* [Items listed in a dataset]
———

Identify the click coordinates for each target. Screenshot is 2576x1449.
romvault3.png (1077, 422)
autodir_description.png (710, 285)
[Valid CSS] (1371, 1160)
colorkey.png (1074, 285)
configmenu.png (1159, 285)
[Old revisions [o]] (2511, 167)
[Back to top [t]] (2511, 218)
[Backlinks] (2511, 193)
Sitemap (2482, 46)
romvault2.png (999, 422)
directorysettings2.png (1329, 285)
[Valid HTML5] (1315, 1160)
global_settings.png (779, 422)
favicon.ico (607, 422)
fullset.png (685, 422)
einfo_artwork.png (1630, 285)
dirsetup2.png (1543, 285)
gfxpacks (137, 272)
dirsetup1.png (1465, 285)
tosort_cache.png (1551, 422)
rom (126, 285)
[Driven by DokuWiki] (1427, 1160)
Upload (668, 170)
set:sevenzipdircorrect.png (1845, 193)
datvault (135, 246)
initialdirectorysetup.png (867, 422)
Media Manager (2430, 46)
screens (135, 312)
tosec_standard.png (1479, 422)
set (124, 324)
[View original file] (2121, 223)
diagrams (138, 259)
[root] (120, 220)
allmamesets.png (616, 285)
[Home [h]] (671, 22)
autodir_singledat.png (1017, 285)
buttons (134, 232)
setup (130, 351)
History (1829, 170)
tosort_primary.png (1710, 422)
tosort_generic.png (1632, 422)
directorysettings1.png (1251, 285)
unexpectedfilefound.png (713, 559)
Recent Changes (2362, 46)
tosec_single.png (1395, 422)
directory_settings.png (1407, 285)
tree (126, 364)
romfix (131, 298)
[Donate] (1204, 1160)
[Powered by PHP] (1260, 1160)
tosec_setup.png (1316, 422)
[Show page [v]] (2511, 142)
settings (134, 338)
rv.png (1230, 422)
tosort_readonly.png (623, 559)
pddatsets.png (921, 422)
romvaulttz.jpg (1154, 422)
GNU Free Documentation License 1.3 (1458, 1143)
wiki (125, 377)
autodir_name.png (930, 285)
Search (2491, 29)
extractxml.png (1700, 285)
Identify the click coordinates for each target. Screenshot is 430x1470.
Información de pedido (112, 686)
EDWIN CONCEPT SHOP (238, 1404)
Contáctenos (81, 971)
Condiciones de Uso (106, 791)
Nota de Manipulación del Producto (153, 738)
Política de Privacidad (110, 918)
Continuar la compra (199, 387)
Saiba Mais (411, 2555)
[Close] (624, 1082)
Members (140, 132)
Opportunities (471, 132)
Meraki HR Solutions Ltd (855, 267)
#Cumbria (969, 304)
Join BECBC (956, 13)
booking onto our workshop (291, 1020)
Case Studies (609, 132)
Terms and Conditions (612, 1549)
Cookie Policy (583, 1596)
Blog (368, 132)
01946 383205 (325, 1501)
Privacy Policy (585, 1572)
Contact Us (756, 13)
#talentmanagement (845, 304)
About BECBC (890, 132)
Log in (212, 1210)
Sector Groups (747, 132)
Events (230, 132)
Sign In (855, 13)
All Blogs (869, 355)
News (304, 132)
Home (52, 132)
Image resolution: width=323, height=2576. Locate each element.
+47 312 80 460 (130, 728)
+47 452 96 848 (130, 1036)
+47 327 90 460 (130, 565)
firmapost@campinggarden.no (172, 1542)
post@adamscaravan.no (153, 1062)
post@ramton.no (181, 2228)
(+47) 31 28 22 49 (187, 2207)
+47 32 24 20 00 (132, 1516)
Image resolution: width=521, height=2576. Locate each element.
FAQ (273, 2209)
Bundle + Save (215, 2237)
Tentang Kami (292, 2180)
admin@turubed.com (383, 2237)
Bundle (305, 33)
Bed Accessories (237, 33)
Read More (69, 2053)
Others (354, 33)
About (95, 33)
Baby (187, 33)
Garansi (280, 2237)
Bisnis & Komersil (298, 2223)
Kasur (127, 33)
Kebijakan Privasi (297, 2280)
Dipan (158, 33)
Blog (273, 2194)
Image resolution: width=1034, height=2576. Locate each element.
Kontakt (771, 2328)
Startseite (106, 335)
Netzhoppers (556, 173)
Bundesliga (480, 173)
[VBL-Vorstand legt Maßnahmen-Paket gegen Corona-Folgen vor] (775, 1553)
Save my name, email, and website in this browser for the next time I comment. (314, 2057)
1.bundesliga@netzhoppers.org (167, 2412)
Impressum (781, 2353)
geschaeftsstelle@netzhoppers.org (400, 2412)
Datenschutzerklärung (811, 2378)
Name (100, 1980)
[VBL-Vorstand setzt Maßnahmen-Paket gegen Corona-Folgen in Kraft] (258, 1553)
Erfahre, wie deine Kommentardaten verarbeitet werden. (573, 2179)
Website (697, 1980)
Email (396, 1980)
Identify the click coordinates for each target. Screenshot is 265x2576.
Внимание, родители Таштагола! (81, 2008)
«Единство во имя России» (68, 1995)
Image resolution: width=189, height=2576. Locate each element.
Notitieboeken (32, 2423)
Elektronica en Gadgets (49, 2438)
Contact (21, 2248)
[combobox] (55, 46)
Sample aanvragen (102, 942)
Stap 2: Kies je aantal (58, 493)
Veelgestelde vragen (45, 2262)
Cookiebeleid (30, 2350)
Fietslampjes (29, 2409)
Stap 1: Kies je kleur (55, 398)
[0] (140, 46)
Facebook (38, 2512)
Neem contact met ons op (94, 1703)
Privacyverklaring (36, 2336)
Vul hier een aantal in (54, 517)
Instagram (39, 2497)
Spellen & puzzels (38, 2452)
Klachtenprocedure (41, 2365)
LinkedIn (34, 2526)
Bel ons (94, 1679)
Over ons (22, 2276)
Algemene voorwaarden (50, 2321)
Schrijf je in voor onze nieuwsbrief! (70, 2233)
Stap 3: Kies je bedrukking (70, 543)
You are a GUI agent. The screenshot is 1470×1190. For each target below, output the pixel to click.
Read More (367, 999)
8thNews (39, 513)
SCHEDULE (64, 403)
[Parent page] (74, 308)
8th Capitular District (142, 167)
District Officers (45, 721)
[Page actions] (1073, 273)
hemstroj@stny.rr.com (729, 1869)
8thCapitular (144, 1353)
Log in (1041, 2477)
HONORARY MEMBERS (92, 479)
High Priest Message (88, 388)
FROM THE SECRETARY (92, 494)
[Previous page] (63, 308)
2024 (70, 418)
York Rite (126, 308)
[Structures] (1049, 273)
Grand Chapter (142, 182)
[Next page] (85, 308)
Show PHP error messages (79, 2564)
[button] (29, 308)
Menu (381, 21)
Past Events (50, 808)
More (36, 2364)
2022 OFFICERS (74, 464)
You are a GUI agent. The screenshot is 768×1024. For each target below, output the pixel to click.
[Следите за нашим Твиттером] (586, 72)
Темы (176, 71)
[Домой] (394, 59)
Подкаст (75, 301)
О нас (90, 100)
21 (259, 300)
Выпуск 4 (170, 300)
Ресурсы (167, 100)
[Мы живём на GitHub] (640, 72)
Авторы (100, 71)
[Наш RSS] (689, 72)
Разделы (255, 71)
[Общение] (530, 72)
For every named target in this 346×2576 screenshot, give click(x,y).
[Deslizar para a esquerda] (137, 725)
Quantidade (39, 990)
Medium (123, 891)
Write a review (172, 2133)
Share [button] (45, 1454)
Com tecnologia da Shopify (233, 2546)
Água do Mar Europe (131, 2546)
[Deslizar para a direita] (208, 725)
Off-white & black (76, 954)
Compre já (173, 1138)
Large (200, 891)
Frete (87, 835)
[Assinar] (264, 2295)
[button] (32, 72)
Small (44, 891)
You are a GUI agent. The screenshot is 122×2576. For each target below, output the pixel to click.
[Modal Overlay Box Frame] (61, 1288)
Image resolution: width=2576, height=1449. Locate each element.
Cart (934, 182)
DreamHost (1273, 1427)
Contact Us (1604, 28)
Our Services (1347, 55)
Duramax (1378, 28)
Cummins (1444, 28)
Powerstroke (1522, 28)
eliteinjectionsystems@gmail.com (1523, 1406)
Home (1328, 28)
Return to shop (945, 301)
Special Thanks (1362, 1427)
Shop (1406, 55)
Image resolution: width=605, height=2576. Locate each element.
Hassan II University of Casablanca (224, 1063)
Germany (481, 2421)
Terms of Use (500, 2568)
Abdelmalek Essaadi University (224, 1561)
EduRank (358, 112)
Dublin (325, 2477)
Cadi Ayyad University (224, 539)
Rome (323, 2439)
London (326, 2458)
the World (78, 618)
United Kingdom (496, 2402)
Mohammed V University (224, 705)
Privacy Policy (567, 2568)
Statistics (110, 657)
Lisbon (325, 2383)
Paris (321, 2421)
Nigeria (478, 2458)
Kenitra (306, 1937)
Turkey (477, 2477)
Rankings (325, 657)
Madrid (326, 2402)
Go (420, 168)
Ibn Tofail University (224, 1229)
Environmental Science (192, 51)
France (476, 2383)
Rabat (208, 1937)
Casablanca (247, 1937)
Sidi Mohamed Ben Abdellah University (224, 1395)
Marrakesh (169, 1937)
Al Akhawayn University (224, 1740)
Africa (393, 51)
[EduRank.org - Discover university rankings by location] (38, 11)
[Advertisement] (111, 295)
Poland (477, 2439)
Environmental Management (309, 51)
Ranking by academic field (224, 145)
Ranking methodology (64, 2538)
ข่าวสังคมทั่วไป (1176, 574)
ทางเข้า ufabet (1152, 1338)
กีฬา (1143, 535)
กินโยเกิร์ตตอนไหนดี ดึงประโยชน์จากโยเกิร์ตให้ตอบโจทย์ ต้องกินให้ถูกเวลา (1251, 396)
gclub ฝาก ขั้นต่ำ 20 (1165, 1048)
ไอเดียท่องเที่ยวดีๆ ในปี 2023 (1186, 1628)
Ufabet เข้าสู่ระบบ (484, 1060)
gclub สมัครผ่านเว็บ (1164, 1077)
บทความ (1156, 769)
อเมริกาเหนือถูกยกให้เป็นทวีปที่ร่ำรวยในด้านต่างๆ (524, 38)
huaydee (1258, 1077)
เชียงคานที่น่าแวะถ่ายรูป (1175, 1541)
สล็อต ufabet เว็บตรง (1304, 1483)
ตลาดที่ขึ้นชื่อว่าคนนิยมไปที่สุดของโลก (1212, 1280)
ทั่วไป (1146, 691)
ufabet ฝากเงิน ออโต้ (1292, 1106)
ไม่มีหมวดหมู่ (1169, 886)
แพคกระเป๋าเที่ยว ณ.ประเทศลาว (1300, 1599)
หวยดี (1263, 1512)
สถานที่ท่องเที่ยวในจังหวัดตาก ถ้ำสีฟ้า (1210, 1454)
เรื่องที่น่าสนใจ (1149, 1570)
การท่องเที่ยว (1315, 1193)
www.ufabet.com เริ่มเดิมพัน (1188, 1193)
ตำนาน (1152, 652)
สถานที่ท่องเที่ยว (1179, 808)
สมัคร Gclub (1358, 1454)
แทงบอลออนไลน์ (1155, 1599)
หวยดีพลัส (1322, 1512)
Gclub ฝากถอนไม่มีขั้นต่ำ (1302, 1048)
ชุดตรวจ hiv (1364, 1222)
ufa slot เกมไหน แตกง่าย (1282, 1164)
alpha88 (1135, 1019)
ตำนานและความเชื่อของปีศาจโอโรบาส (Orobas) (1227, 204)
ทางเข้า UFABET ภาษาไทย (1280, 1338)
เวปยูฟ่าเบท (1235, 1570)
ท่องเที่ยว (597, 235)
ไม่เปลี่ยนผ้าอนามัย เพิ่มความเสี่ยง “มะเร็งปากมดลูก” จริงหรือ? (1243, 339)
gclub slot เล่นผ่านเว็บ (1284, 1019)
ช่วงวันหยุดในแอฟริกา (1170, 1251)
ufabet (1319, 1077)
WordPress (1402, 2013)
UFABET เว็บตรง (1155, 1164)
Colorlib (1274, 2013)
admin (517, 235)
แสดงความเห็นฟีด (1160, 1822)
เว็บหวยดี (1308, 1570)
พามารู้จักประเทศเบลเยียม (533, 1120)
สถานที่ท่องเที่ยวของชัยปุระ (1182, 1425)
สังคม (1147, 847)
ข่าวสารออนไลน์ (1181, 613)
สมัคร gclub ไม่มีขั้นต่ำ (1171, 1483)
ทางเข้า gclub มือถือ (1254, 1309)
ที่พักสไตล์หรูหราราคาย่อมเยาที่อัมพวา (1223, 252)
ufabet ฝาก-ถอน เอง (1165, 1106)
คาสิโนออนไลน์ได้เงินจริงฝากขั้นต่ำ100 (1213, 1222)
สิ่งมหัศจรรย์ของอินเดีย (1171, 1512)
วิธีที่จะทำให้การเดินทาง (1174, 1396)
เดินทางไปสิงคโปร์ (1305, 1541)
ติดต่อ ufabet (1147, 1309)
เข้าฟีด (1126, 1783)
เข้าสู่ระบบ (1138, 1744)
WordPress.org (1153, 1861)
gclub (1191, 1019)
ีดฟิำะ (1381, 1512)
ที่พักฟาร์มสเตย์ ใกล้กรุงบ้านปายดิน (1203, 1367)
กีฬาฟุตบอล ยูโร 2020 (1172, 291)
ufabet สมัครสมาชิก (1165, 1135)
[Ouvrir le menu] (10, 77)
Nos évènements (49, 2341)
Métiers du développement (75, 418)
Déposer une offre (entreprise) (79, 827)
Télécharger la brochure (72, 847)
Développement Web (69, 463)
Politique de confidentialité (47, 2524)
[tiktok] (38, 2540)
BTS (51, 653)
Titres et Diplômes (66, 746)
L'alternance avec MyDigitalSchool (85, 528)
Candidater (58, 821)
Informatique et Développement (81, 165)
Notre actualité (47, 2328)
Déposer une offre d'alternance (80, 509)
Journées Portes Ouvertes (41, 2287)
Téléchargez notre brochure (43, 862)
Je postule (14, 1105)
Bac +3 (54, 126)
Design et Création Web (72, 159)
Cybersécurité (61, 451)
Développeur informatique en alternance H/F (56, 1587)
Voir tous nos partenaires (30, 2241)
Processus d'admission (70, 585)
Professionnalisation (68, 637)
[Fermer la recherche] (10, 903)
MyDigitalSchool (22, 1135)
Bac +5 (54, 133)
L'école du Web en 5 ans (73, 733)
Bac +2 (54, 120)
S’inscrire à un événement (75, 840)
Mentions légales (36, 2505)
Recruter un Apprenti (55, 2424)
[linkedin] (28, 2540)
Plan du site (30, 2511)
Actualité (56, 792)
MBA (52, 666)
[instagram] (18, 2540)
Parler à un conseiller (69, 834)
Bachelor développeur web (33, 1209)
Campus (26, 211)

———

* [Task instructions]
Lines with "resolution": return each one from the data above.

* [Written solution]
Image resolution: width=323, height=2576. Locate each element.
Image resolution: width=521, height=2576. Locate each element.
Image resolution: width=1034, height=2576. Locate each element.
Image resolution: width=189, height=2576. Locate each element.
Image resolution: width=2576, height=1449. Locate each element.
Image resolution: width=605, height=2576. Locate each element.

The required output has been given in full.